Although some previous studies showed that the survival rate of OHCPA patients due to SAH was lower compared with that due to non-SAH, another author reported a high survival rate of 19% of respiratory arrest survivors due to SAH. (9) Our study showed that OHCPA patients, due to SAH, had a high survival rate and adequate chance to undergo surgical procedures, such as clipping and transarterial coiling. It is important to detect SAH in OHCPA patients using brain CT immediately after resuscitation both in order to prevent the worsening effect of some treatments for acute coronary syndromes and in order to give the patient a chance to undergo appropriate treatments for SAH due to a ruptured aneurism. It is also important to detect SAH in OHCPA patients, even if they cannot obtain ROSC, using brain CT during resuscitation in order to evaluate the exact epidemiology of SAH from the view point of public health in each local area.
OHCPA due to SAH often presents abnormal electrocardiogram (ECG) findings such as ST elevation, negative T and other ST-T changes, which are usually seen in patients with acute coronary syndromes or pulmonary embolism. It has been known that SAH can be responsible for many cardiopulmonary pathophysiological conditions. (10,11) The pathophysiology of SAH patients with CPA has been attributed to a sudden increase in intracranial pressure with brainstem herniation and respiratory arrest or to an excessive release of catecholamine resulting in VF and other cardiac abnormalities. (11) Our study, however, indicated lower frequency of VF and other abnormal ECG findings in the resuscitation process of OHCPA due to SAH than reported in previous studies. In OHCPA patients, there may be little response to SAH including release of catecholamines.
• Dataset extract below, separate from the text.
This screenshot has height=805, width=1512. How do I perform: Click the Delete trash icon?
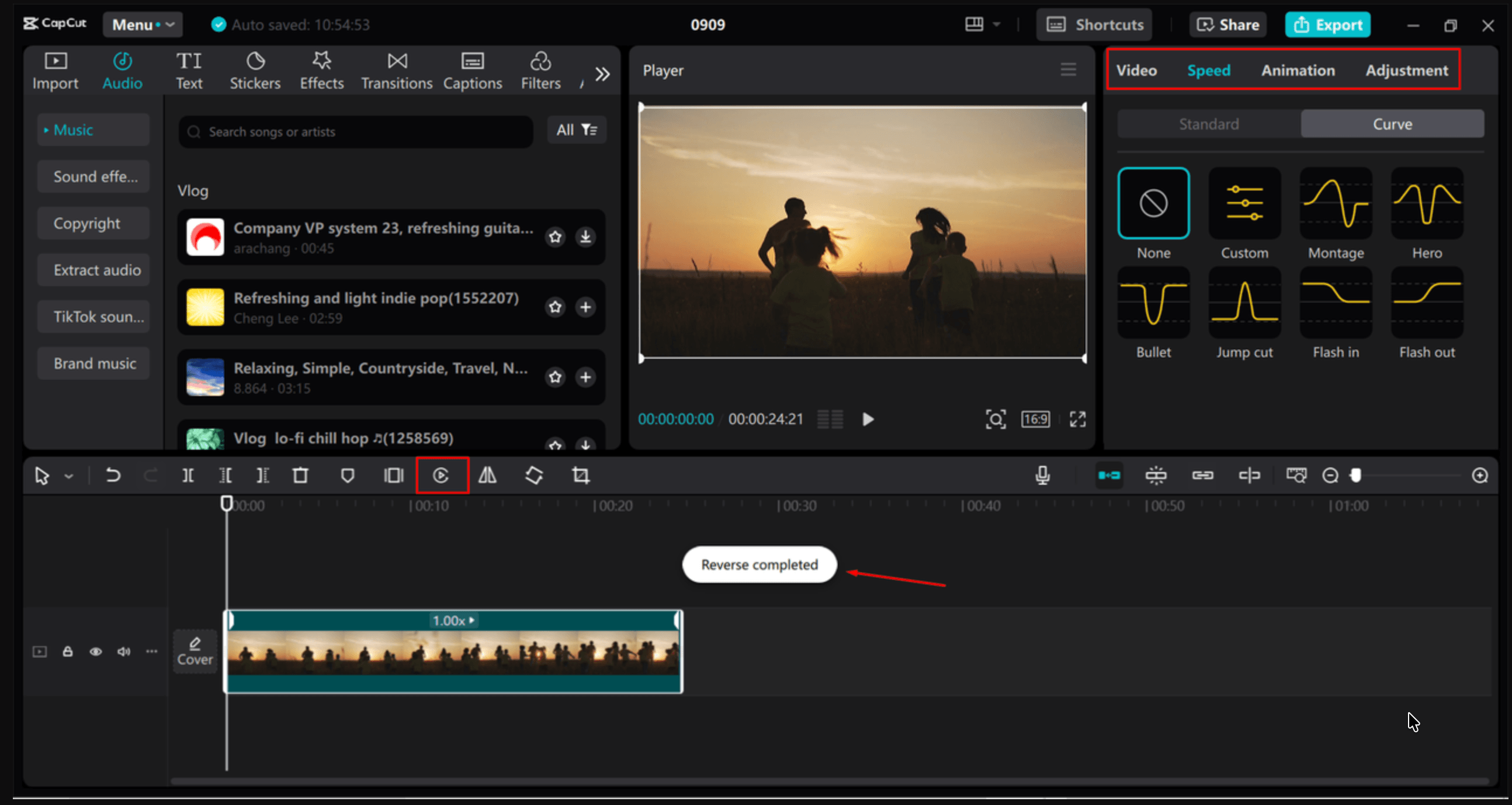tap(300, 476)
Unfortunately, most treatments for acute coronary syndromes or pulmonary embolism might worsen SAH. Noritomi reported that some doctors are not very aware of the possibility of the diagnosis of SAH within the context of CPA.(12) However, owing to routine brain scanning, we did not treat our patients with OHCPA due to SAH as acute coronary syndromes, even if they present VF during resuscitation process. Many authors have emphasized that diagnosis of SAH in OHCPA patients might increase the safety of management for these patients, who could undergo aggressive interventions such as embolization or surgical clipping after successful resuscitation to prevent aneurismal rerupture. (13,14)
We conclude that this study shows a high rate of ROSC and admission in OHCPA patients due to SAH, and also shows that their neurological outcome is very poor. We conclude that detection of SAH in OHCPA patients is important to accurately determine the frequency of SAH in OHCPAs and to improve the treatment of these patients.